I continue tomorrow my day today, little changing, likely not even the weather. My only hope is that I do not again wake up at three thirty. I think when I get older I will handle it well. For a 29 year old it is not the appropriate time to arise.

morning

Bright shines the sun, robins three bounce on the ground, turning their heads, looking for breakfast. Whoosh, whoosh, whoosh, whoosh, a raven flies over low. It is going to be a warm day, a day for a run or hike. Saplings which were not around last fall now are attacking the air, trying for their chance to join the forest. The cedars and oaks I celebrate, the small pines make me feel sad, a touch short life they will likely live when the bark beetle returns.

I am not very adept at early mornings. Seven o’clock I do great, six o’clock is wonderful, there are few times my mind works as well as it does at five in the morning.
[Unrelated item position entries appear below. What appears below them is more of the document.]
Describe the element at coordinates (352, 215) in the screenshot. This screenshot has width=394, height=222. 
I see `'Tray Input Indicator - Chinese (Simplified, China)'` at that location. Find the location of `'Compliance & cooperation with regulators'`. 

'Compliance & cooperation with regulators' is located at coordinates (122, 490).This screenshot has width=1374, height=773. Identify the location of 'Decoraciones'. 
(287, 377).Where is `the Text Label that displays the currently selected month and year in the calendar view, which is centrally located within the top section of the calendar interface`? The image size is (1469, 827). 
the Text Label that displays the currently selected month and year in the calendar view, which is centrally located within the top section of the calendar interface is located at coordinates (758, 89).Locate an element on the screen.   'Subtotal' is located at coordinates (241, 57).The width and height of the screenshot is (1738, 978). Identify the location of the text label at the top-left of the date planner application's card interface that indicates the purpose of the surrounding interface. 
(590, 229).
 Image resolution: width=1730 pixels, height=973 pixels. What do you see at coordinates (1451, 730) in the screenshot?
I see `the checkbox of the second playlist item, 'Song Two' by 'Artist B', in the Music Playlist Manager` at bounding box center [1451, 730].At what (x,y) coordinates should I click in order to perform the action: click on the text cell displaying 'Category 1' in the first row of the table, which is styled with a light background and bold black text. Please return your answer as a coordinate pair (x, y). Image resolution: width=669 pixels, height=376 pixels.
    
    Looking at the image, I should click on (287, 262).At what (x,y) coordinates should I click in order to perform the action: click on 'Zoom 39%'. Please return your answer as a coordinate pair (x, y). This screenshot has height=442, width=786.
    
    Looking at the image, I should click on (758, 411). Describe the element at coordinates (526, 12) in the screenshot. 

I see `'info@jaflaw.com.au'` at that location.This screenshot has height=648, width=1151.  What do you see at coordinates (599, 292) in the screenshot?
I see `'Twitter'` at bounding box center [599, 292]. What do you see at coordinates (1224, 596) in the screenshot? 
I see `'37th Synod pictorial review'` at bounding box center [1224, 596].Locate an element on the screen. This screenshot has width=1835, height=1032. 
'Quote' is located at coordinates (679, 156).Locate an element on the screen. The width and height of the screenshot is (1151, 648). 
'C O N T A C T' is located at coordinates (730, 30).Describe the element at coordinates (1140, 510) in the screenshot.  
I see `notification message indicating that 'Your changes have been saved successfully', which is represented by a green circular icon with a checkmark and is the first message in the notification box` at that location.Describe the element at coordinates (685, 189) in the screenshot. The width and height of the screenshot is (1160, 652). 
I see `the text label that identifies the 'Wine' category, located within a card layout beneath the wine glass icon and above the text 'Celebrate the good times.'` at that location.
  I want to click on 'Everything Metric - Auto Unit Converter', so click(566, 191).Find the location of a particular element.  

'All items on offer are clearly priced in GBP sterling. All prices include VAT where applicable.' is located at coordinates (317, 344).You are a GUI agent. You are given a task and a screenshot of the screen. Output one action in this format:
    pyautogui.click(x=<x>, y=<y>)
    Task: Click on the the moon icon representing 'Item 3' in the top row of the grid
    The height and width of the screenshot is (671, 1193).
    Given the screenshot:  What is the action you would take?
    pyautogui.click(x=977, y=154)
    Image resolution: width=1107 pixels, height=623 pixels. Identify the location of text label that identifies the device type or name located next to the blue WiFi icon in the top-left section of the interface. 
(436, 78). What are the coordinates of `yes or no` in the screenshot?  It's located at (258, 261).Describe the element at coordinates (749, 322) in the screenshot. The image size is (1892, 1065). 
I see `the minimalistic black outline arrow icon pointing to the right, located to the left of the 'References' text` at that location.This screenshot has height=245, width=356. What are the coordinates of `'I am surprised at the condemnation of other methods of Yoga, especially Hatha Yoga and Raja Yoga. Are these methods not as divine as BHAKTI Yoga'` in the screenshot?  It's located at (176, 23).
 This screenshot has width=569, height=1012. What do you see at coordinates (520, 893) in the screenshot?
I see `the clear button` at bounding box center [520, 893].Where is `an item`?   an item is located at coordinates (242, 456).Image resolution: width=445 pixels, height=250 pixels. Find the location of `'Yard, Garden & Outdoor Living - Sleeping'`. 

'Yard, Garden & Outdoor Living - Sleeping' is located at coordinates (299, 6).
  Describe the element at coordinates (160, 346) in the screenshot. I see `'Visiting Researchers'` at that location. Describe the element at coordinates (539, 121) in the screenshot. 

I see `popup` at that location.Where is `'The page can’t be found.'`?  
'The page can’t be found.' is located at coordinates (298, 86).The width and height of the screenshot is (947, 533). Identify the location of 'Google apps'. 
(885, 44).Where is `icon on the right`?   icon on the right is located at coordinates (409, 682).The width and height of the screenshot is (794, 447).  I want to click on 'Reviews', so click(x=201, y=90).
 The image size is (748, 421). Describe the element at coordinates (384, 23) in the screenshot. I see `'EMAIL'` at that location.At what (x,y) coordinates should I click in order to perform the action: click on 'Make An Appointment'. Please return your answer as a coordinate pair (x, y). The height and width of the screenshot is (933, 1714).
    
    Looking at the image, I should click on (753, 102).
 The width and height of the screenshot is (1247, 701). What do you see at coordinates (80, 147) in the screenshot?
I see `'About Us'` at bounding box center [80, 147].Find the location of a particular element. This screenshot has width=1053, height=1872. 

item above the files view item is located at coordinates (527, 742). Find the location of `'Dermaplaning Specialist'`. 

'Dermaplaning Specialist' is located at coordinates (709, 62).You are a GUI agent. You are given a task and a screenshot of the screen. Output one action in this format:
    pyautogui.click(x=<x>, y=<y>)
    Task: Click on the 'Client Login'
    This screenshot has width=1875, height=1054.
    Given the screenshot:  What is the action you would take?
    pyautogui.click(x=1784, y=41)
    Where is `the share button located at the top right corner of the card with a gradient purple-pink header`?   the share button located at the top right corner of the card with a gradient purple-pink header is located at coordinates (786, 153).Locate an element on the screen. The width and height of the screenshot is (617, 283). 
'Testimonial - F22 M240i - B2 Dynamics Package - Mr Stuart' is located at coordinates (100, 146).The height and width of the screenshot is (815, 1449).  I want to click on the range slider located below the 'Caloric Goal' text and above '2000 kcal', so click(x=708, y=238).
Three-thirty, however, is far too early, and I have not become good at waking and doing at such an hour. The time changed yesterday, spring forward, and my body knew it was supposed to do something different. Something happened which prompted a change of habits. The tendency should be to sleep later than I’ve been, as my body adjusted to changing clocks. It made a mistake this morning, waking me up earlier, much earlier.

The bounty of this was the moon, near full and very bright illuminating the living room, making shadows of the trees outside fall onto the furniture. I stood for a moment, got some water, and tried to read a while. That didn’t work, nor did sleep. Instead, I got up at four thirty, wrote a goodly amount, and then fell back into bed. A better sleep I haven’t had for a while. Lovely, encouraging, though now it is far too late for this present task.

There is a middle ground out there, and for some reason in all of life I have a difficult time finding it.

More writing, more meditating, more prayer and trust. That is the day. A change of pace yesterday helps me to focus this morning. I pray it goes along as well as I hope, same for everything.